A mob can easily be diverted by stimulating the amygdala that produces the signal of looming danger. People react out of a perceived sense of fear to protect themselves against some unseen threats. This fear of an indivisible threat helps political agitators to exploit the basic instinct of survival through conservative cultural movements or monetary outbursts of emotions. Our political agitators have perfected the art of exploiting the accumulated fear as a political instrument of control and dominance. The reversion to some defunct past ideology has always been detrimental for human progress and rationality.

Those who claim to rediscover and preserve the past of nations, ethnic origins, diminishing values and faiths would only be doing so at the great peril of sailing against the remorseless waves of historical advancement. There has never been such ingenuity and distinction about culture, language or faith, which are usually shaped by a complex array of socioeconomic, political and geographical needs of survival.
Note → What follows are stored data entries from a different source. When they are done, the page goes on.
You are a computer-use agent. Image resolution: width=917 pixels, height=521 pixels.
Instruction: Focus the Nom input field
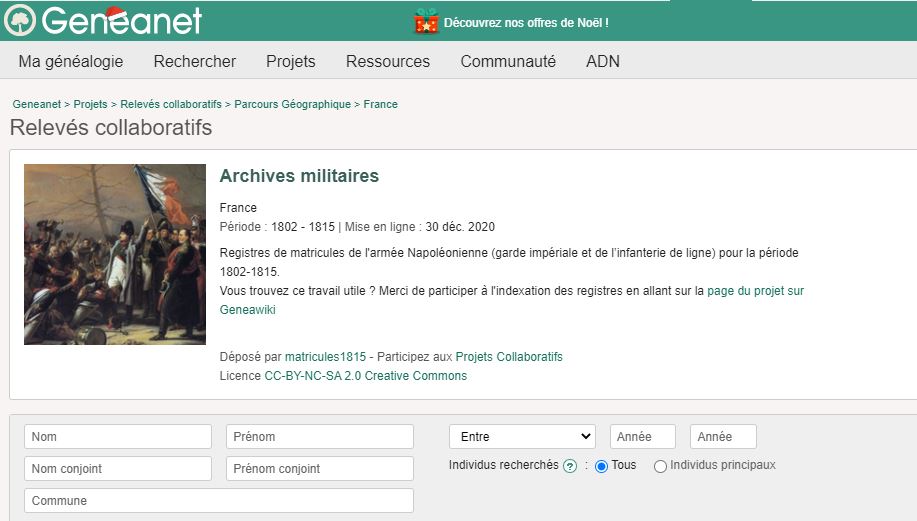[118, 437]
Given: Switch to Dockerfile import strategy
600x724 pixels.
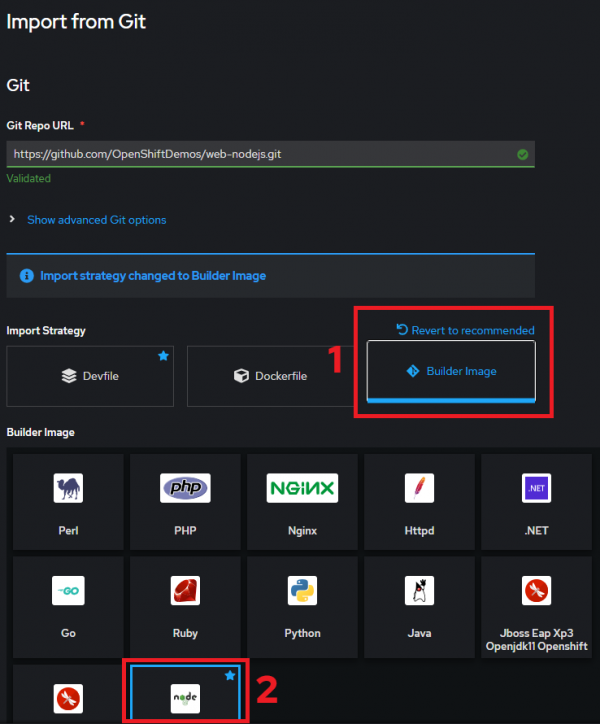Looking at the screenshot, I should (270, 376).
Language, in particular, has been a medium to communicate through a combination of sounds, signs and symbols for the expression of ideas, desires and emotions. The best language is the one that has flexibility, enormity, inclusivity, acceptability and facility to give a common sign, sound and symbol to denote things of human consumption.

The languages of primitive and underdeveloped societies irreversibly vanish in the course of human history because they cannot compete with the enormity, inclusivity and universalism of the languages of the developed world. The process of the production of goods and services is not only an economic activity, but it is also deeply linked to the development and domination of a language.

The flow of products, technological devices and marketable services bring in a new language, art and culture that, at times, can be far removed from the local context. The underdeveloped and recipients societies of goods and services have to adopt the new language as an economic and social need of survival. The language that doesn’t cater to the evolving economic and social needs of people gradually loses its relevance because of its limited applicability to science and technology.

The fading away of native languages is a natural process in the age of globalisation that helps bring together diverse ethnic groups when they use a developed and inclusive language to communicate with different social groups. It is a great idea to study native languages for the purpose of anthropological research. But attempts to preserve or protect such languages as a force of social cohesion and political identity is a futile exercise. Languages are not pure; they are corruptible and a by-product of social, political, geographical and economic necessity.

In the age of globalisation, the world is moving towards an inclusive universal language, facilitated by modern technologies and social media that serves as a means of ensuring meaningful dialogue across nations. Reverting to a defunct past language is not a wise choice. It is a symptom of cultural chauvinism that can potentially give rise to political inertia.

In reality, the proponents of ethnic identity try to establish their own domain of influence and their signature identity or image as a means of attaining social legitimacy. The cultural revivalists from the educated middle class have always championed the cause of preserving ethnic origins and the purity of a culture. Art and language are two major forms of expression. But their lasting relevance from one generation to another depends upon the social necessity of them being the means of communication that is compatible with the changing realities.

Let’s learn the art to live together. This is, perhaps, a more important priority than lurking in the marshes of past glory and nostalgia, which breeds xenophobia and fascism.